Likewise, Think spokesman Brendan Prebo side-stepped comment on whether a final decision on the firm's U.S. plans was in the offing.

"I can't confirm that, but I would say to stay tuned and hopefully we'll have an announcement," Prebo said.

At any rate, a formal announcement from Think to locate here shouldn't come as a complete shock.

Think officials have indicated strong interest in Indiana and when he was here for the December vote by the county council, Prebo said the company was looking at multiple sites in Elkhart County. The company makes electric, two-door passenger cars and its plans here would call for development of a plant next year that would initially produce 2,500 of the vehicles per year and employ 415 by 2013.

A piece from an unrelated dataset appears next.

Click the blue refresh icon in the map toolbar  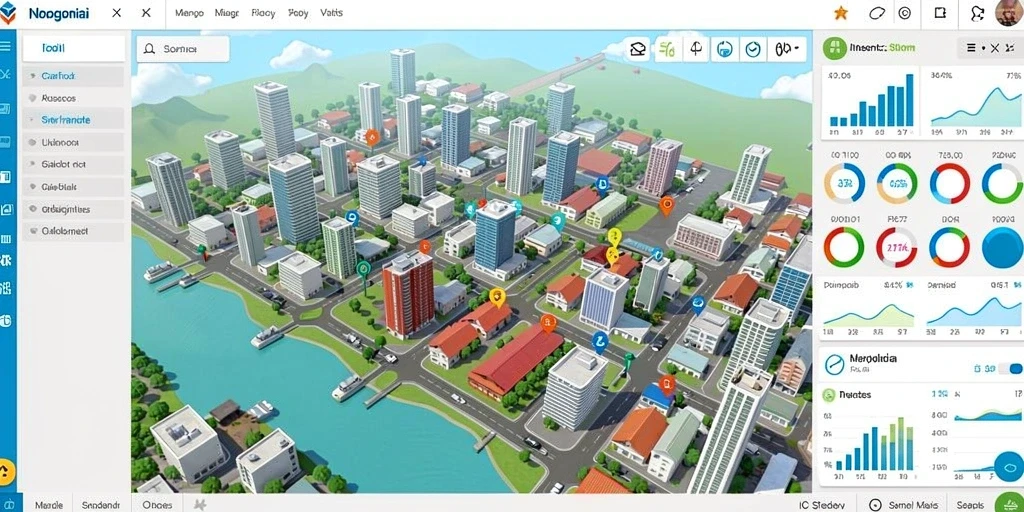pyautogui.click(x=724, y=49)
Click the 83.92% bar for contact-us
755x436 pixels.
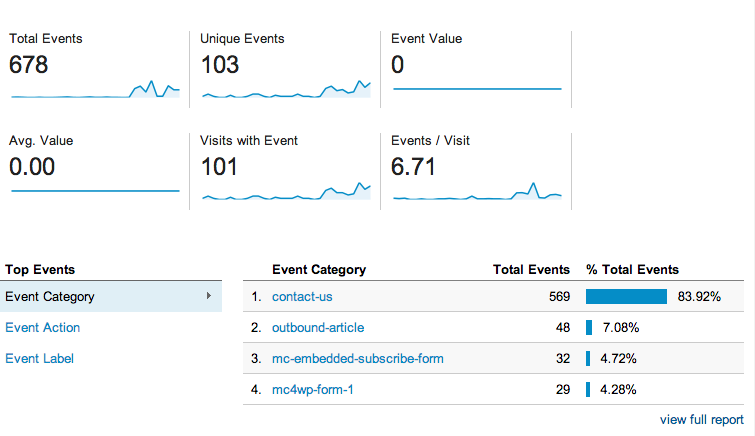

The company's auto, the Think City, "is really one of the first highway-ready, fully functioning electric vehicles," Think North America's Chief Financial Officer Tom Kemeny told the Elkhart County Council last December. "There is no tail pipe. There are no emissions."

The plans for the plant north of Middlebury called for an annual payroll of $13.8 million per year, or $33,253 for each of the 415 workers. Yoder didn't have particulars on the apparent proposal in the city of Elkhart.

Either way, though, he said the county still would be potentially involved in Think's plans if they pan out here. The county has power to grant private companies access to low-interest bonding authority available under a federal economic stimulus program and Think has expressed interest in taking part.

Think manufacturers the Think City in Finland for the European market, but company officials see demand in the United States for an electric auto.

It wouldn't be the first electric vehicle manufacturer in Elkhart County. Navistar International Corp. plans to build electric trucks in Wakarusa and Electric Motor Corp. also proposes building electric-hybrid vehicles here.